OMG that sounds hilariously awesome!

Well, first off, I'd assume there'd be some sort of timer or number of failures before John just dies. And I'd think players should have a way to refresh their tokens, albeit at a rate of diminishing returns.

But before any specific suggestions can be made, I'd have to ask, what other rules were there? WERE their any other rules or did the GM just make stuff up on the spot?
chupabob
player, 28 posts
ChupaBob drank many goats
Mon 24 Aug 2015
at 08:08
  • msg #3

Re: I Am John

The dice work in place of a timer. A player can keep going so long as the dice agree. Yet every action requires a dice roll. The GM might call for a dice roll to cross the street. As such, turns pass very quickly.

In the version I played, there is a scoring system. Each time a player achieves the goal, that player scores a point. My goal was Escape to Canada. I managed to get John out of his neighborhood and then out of the city, but I finished the game with zero points. My wife managed to recruit a cat army twice, first from alley cats and later from a pack of mountain lions, so she received two points. If goals are worded well so they contribute to some greater ideal, that player puts oneself in a position to score quite a lot. If I had stated my goal as "Escape towards Canada", I would have scored at least twice. The player with the most points wins. Nobody actually cares about winning this game, however, in my experience.
Arkrim
GM, 325 posts
Mon 24 Aug 2015
at 14:19
  • msg #4

Re: I Am John

"Not caring about winning" is one of the fundamental aspects of making TTRPGs fun.

I suppose the idea of "steps towards a goal" needs to be incorporated more clearly.
steelsmiter
player, 121 posts
Mon 24 Aug 2015
at 16:07
  • msg #5

Re: I Am John

Arkrim:
"Not caring about winning" is one of the fundamental aspects of making TTRPGs fun.

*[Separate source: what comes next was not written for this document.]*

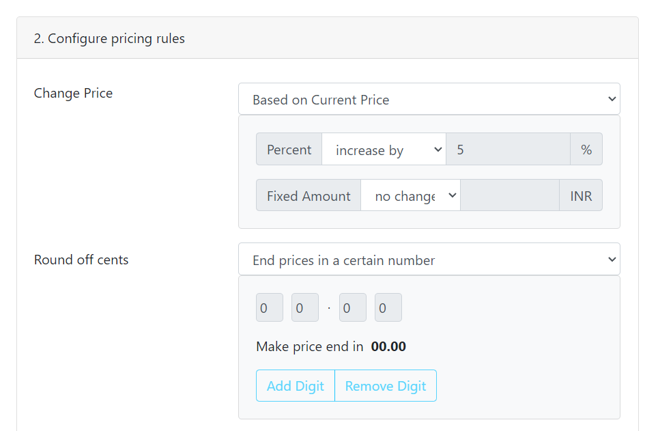Click the first digit box after the decimal
The width and height of the screenshot is (658, 431).
point(352,308)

Yep, I ask potential players what the single reason for gaming is, and I'll literally accept any answer but winning, any of its synonyms, or something that seems dodgy. Winning itself catches an automatic banhammer in the face though.
chupabob
player, 29 posts
ChupaBob drank many goats
Fri 28 Aug 2015
at 00:03
  • msg #6

Re: I Am John

We could strip out the point system entirely. The game does not actually need scoring as far as I could tell.

The main question, however, remains. How do we adapt this to gameplay in RPOL?
Arkrim
GM, 326 posts
Fri 28 Aug 2015
at 02:16
  • msg #7

Re: I Am John

Each post allows the player an action and a dice roll for success/failure.

They act X many times.

The GM sets the DCs retroactively and cuts off the players actions at some point, declaring it then someone else's turn. If somehow the player succeeded on ALL their checks, they would be given another turn with only half X actions. This would repeat until the player finally failed at something. ALL DCs should increase by 1 for each action taken, so even easy stuff becomes progressively harder.

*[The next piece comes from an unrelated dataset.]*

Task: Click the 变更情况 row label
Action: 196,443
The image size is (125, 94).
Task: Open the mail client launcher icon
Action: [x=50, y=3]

Repeat until everyone has acted.

In addition, everyone posts what they do in PM to the GM and the GM explains what's going on to the new player during each turn transition (since each personality is unaware of the others).

Items acquired can be added to an inventory list that everyone can see. They don't know how those things got there, but they know what they have on them. Or maybe a player has to take an action "check pockets" to see their inventory (only failing simple tasks on a fumble but still risking it every time).
This message was last edited by the GM at 07:01, Sat 29 Aug 2015.
chupabob
player, 30 posts
ChupaBob drank many goats
Sat 29 Aug 2015
at 06:38
  • msg #8

Re: I Am John

I'm not sure how I feel about handling so much of the game in PM. Otherwise, this looks like a system which would work.
Arkrim
GM, 327 posts
Sat 29 Aug 2015
at 07:00
  • msg #9

Re: I Am John

That's only if you want to keep the "mystery" of the personalities not knowing about each other.

Honestly, I think it would be more fun just letting everyone see it and use the honor system so that everyone simply roleplays as if they didn't know what the other personalities were doing.

In such a simple game, people probably shouldn't give too much trouble with metagaming, but PMing is an option for a GM who just REALLY wants that mystery.